WHAT YOU WILL DO
Write out the records below from the first line through the line containing "Task: Click the Applicable IP Address label", leaving out any pictures.

Extracted records:

== Segment start ==

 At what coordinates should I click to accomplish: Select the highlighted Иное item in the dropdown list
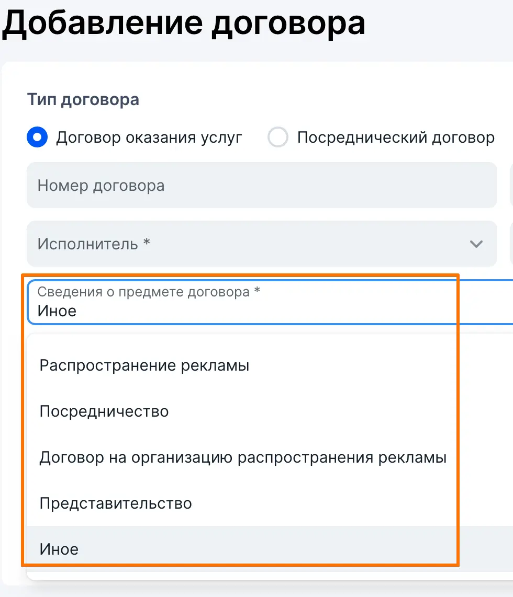coord(59,549)
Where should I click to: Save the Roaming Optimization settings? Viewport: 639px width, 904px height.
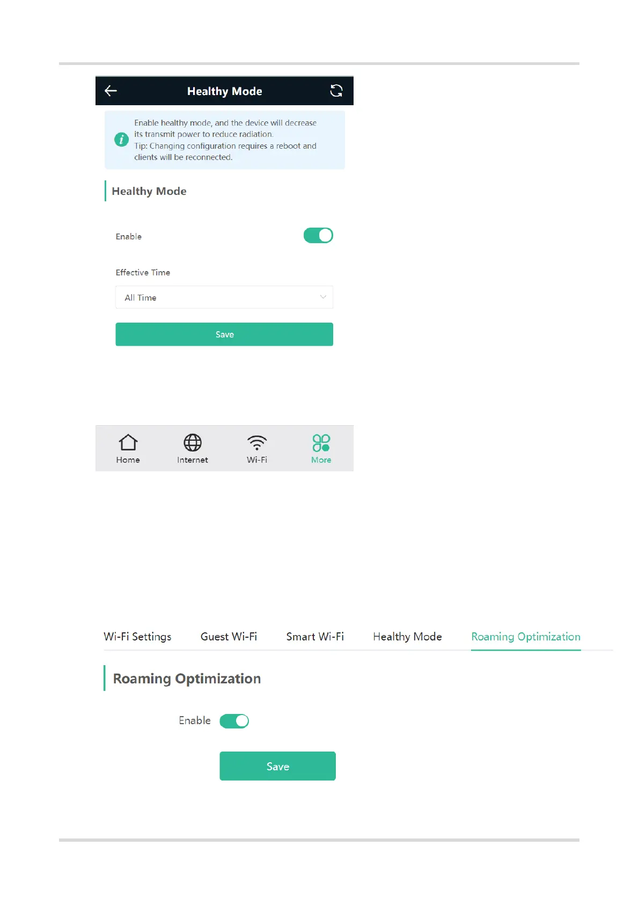pos(278,766)

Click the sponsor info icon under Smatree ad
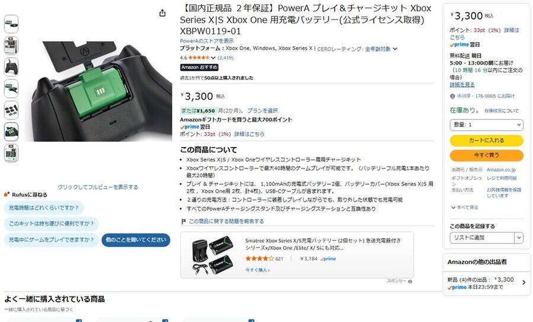pyautogui.click(x=410, y=282)
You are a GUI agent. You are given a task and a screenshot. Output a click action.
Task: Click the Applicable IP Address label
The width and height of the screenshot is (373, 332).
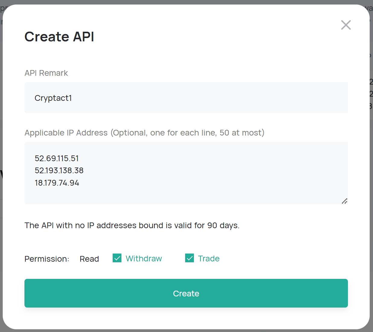(144, 133)
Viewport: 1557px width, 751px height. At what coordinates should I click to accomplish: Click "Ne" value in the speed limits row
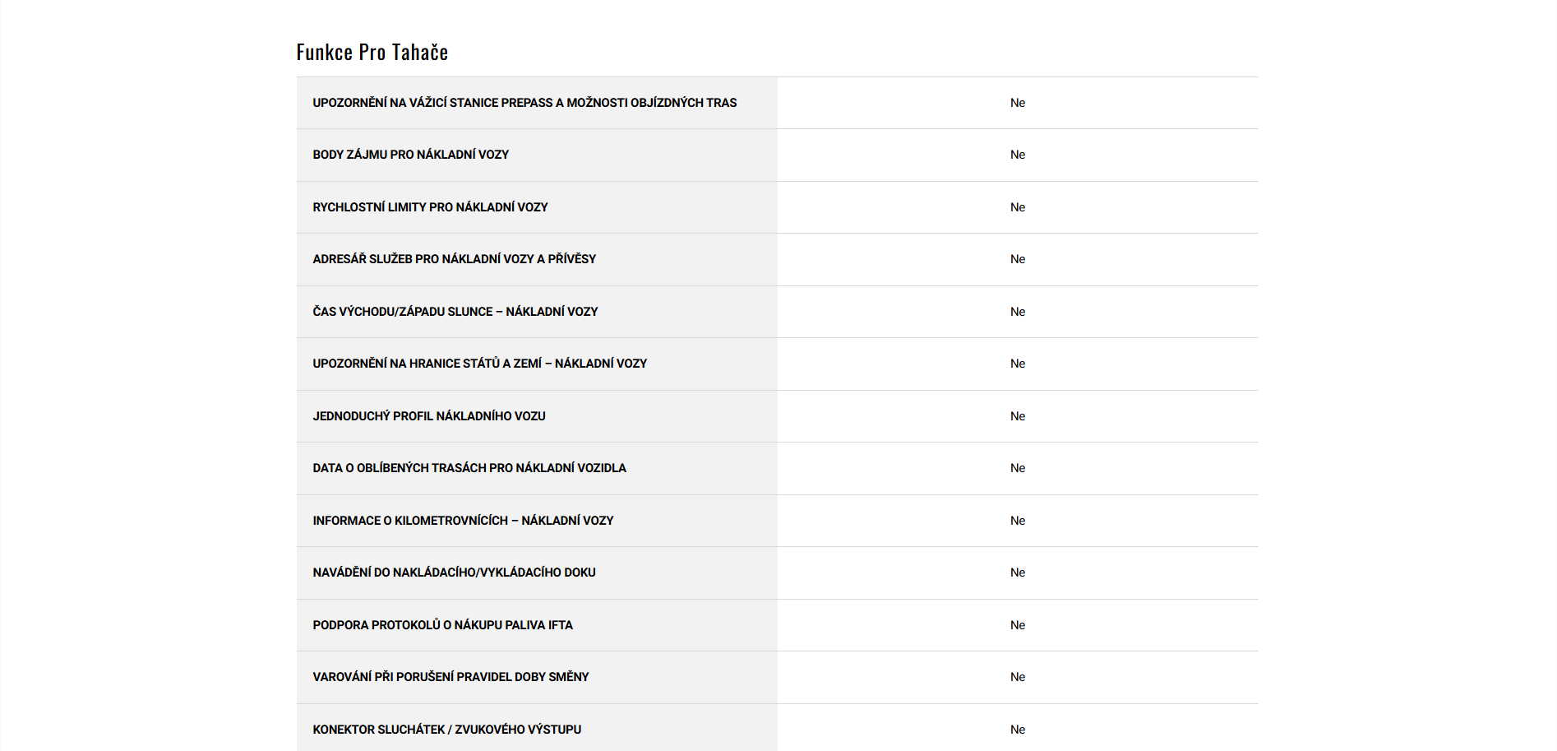point(1017,207)
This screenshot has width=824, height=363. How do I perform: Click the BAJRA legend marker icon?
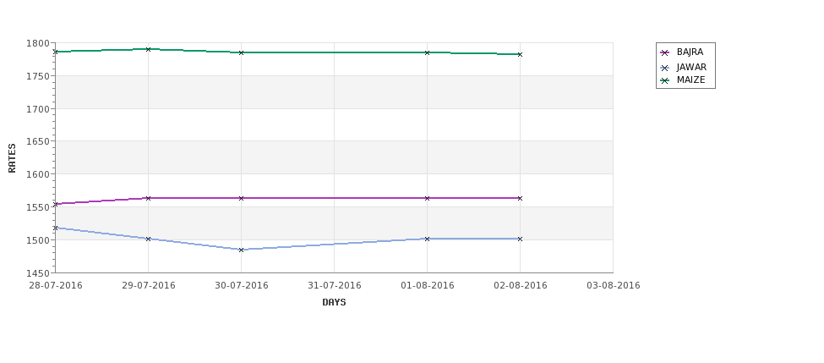(x=665, y=52)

== Segment end ==

PROBLEM SOLUTION
 At what coordinates should I click to accomplish: Select the highlighted Иное item in the dropdown list
coord(59,549)
Where should I click to: Save the Roaming Optimization settings? Viewport: 639px width, 904px height.
pos(278,766)

Click the sponsor info icon under Smatree ad
pyautogui.click(x=410, y=282)
You are a GUI agent. You are given a task and a screenshot. Output a click action.
Task: Click the Applicable IP Address label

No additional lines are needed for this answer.